四個(gè)半LIM結(jié)構(gòu)域基因1(four and a half LIM domains 1, FHL1)蛋白含有四個(gè)半LIM結(jié)構(gòu)域,LIM結(jié)構(gòu)域通過調(diào)節(jié)蛋白相互作用來參與肌動蛋白細(xì)胞骨架重構(gòu)和轉(zhuǎn)錄等過程[1]。在多種腫瘤細(xì)胞中,FHL1表達(dá)水平降低并參與腫瘤的發(fā)生、發(fā)展[1-2]。目前尚無針對FHL1與泌尿系腫瘤關(guān)系的報(bào)道,本文系統(tǒng)檢索并詳細(xì)回顧了FHL1與泌尿系腫瘤的相關(guān)研究并進(jìn)行綜述。

一、FHL1蛋白的結(jié)構(gòu)和功能

FHL蛋白家族是含有四個(gè)半LIM結(jié)構(gòu)域的蛋白家族,歸屬于LIM蛋白的單純LIM蛋白亞類。

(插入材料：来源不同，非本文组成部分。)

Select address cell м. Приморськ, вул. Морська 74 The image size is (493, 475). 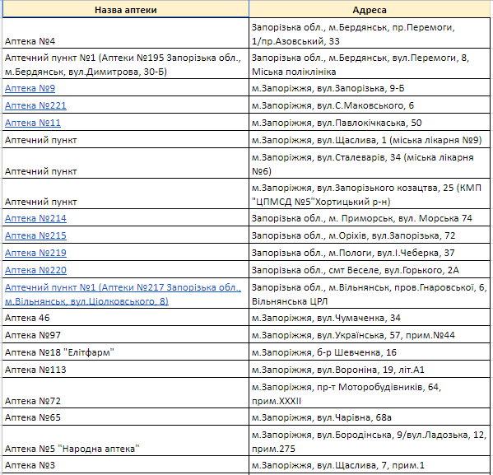tap(370, 217)
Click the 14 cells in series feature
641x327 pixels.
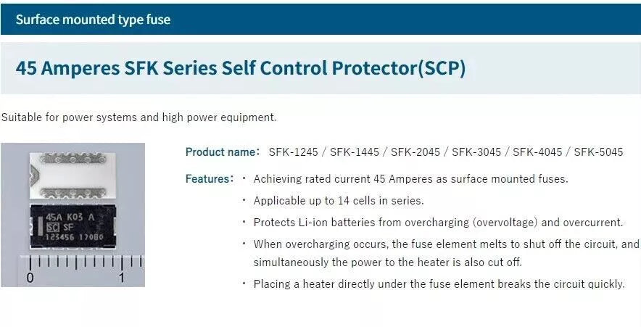pos(339,201)
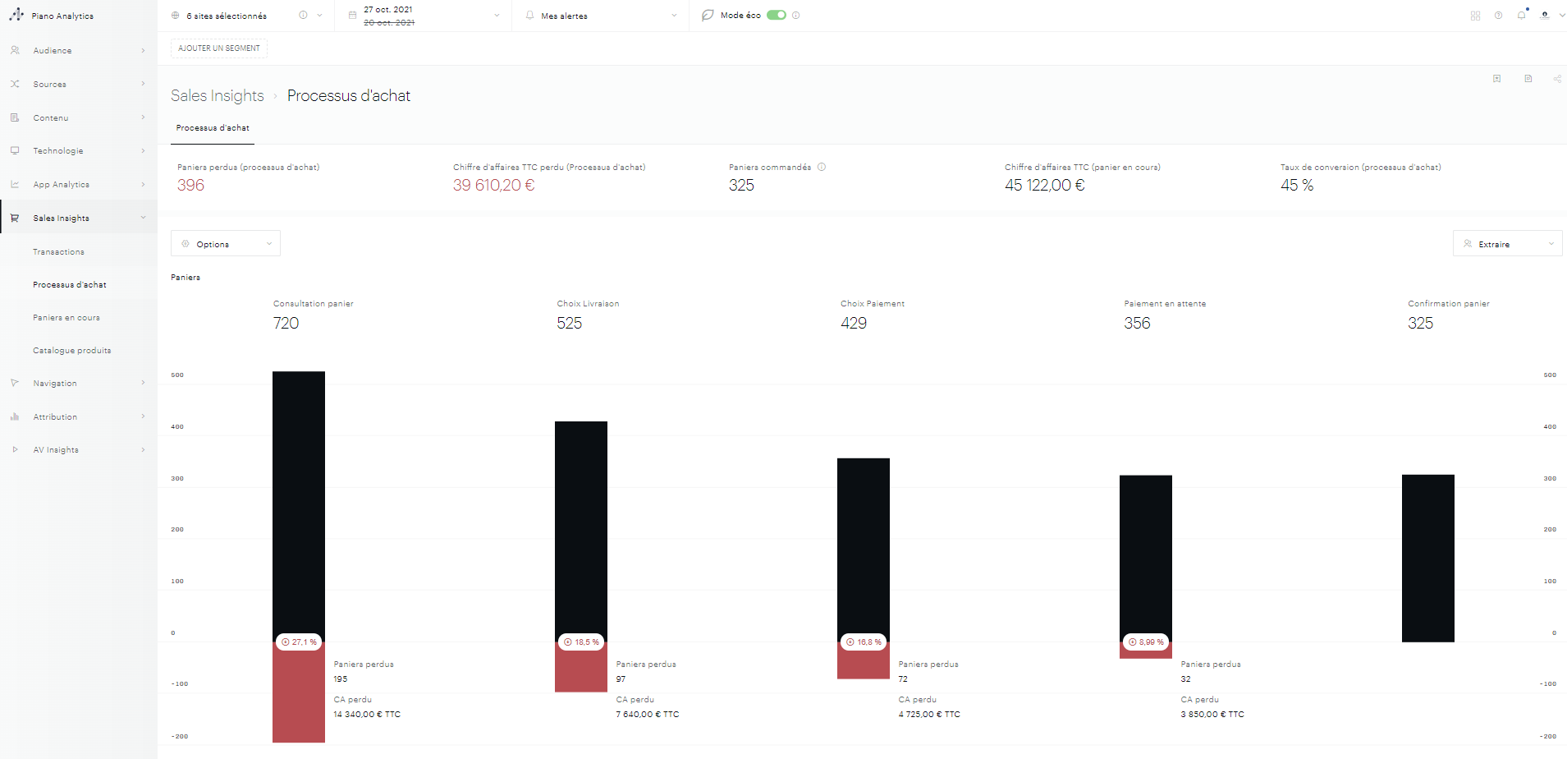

人FHL蛋白家族由FHL1、FHL2、FHL3和FHL5四個(gè)成員構(gòu)成。FHL1基因位于X染色體q26.3處。LIM結(jié)構(gòu)域擁有一個(gè)高度保守的、功能性的雙鋅指域,其通過調(diào)節(jié)蛋白相互作用來參與肌動蛋白細(xì)胞骨架重構(gòu)和轉(zhuǎn)錄等過程[1]。在FHL1(也稱FHL1A)的兩個(gè)剪接變異體FHL1B和FHL1C中,既含有LIM結(jié)構(gòu)域又含有非LIM結(jié)構(gòu)域。目前FHL1的相關(guān)研究主要圍繞FHL1與肌肉疾病[1]、心血管疾病[3]和腫瘤的關(guān)系展開。在肺癌、乳腺癌、肝癌等多種腫瘤中,FHL1的表達(dá)水平降低[2]。

二、FHL1與泌尿系腫瘤的關(guān)系

1.FHL1與腎細(xì)胞癌:Shen等[4]與Li等[5]采用免疫組化法檢測了9例人腎細(xì)胞癌(renal cell carcinoma, RCC)組織(病理類型不詳)及其配對癌旁正常腎組織中FHL1表達(dá)情況,結(jié)果顯示,9例癌旁正常腎組織中FHL1蛋白均有表達(dá),9例RCC組織中FHL1蛋白均無表達(dá);與癌旁正常腎組織比較,RCC組織中FHL1蛋白染色強(qiáng)度明顯降低(P≤0.001)。另外,他們采用免疫組化法檢測了無配對正常腎組織的50例RCC組織(病理類型不詳)中FHL1的表達(dá)情況,其中只有4例FHL1蛋白有表達(dá)。呂堯[6]通過對TCGA數(shù)據(jù)庫中早期癌癥特異表達(dá)基因篩選研究發(fā)現(xiàn),在16例stageⅠ期腎乳頭狀細(xì)胞癌(papillary renal cell carcinoma, pRCC)患者(病理亞型不詳)樣本中,有54%患者的pRCC組織FHL1表達(dá)水平高于癌旁正常組織,平均表達(dá)差異倍數(shù)為14.6。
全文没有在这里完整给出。